The firewall’s role is to filter and control network flow, protecting the system from external threats.

2. Captcha

For critical interfaces (e.g., user registration) a captcha is added to stop automated abuse. Early implementations used simple image captchas, which can be cracked by brute‑force tools. Increasing distortion improves security but harms user experience, raising registration friction.

Modern sliding‑puzzle captchas offer higher security. Captchas are also common for SMS‑based verification, where each SMS costs (e.g., 0.1 CNY). Unrestricted SMS endpoints can lead to expensive abuse.

3. Authentication

Protected APIs require the user to be logged in. The system extracts the user context; if the user object is non‑null, the request proceeds, otherwise it is rejected. For privileged actions (e.g., order approval) a custom permission annotation is added, and a gateway interceptor matches the request’s required permission against the user’s roles before allowing access.

4. IP Whitelist

Critical services such as a membership‑activation API often restrict callers to an IP whitelist. The whitelist can be stored in a dynamic configuration system (e.g., Apollo) or a database for scalability. Only requests from whitelisted IPs succeed; leaked endpoints are useless without a permitted IP. Internal services using Feign and internal DNS can bypass the whitelist because they are not reachable from the public internet.

5. Data Encryption

Traditional HTTP transmits data in clear text, exposing it to eavesdropping, spoofing, and tampering. HTTPS adds SSL/TLS (SSL = Secure Socket Layer, TLS = Transport Layer Security) to provide confidentiality, authentication, and integrity. The recommendation is to use HTTPS for all APIs, following the practice of major tech companies.

6. Rate Limiting

Beyond captchas, the SMS sending endpoint must enforce rate limits. A simple algorithm:

When a request arrives, query the most recent SMS record for the phone number.

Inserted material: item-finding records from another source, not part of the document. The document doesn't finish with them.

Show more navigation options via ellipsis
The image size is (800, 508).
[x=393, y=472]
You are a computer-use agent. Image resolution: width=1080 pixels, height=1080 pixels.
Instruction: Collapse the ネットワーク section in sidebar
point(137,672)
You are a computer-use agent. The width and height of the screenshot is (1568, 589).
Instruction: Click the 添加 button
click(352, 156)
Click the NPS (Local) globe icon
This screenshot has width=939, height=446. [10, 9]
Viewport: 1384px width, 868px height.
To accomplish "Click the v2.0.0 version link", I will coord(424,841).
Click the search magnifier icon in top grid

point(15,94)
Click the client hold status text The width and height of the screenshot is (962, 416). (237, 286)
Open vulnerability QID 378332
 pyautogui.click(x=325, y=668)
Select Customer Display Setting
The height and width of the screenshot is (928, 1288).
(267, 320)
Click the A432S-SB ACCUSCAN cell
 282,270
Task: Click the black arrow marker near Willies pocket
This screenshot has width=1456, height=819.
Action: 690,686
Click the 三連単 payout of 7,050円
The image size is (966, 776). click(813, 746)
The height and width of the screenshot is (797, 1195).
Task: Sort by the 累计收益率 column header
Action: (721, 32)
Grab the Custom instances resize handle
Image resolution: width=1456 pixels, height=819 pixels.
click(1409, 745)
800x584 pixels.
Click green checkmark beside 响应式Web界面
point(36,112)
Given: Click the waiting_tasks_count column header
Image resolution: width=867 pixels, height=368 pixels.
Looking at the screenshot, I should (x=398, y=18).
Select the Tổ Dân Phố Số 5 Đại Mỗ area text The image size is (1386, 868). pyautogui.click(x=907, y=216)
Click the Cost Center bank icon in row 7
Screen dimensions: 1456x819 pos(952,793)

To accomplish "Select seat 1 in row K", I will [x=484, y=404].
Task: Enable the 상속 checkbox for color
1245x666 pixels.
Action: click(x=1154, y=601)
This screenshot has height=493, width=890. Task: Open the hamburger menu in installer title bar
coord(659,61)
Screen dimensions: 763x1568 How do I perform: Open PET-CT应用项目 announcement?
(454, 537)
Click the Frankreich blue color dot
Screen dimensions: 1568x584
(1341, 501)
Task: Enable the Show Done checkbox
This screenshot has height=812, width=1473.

If no record exists, send the SMS.

If a record exists and the last send time is more than 60 seconds ago, send a new SMS.

If the interval is less than 60 seconds, reject with “operation too frequent”.

This prevents rapid repeats but still allows a user to send one SMS every minute, yielding up to 1,440 messages per day per number. An attacker with 100 numbers could thus send 144,000 messages daily.

To curb daily abuse, a Redis counter is introduced:

Key = phone number, value = send count, TTL = 24 hours.

Before sending, check if the count exceeds a daily limit (e.g., 10). If exceeded, reject; otherwise, send and increment the counter.

The complete validation flow is illustrated in the accompanying diagram.

7. Monitoring

Logging every request and aggregating the data enables detection of traffic spikes. An automated monitor can send alerts (SMS or email) when abnormal patterns appear, allowing rapid manual intervention.

8. API Gateway

A unified API gateway provides a single entry point that performs filtering, authentication, and rate limiting before forwarding requests to downstream services. The request flow diagram shows how the gateway protects the internal APIs.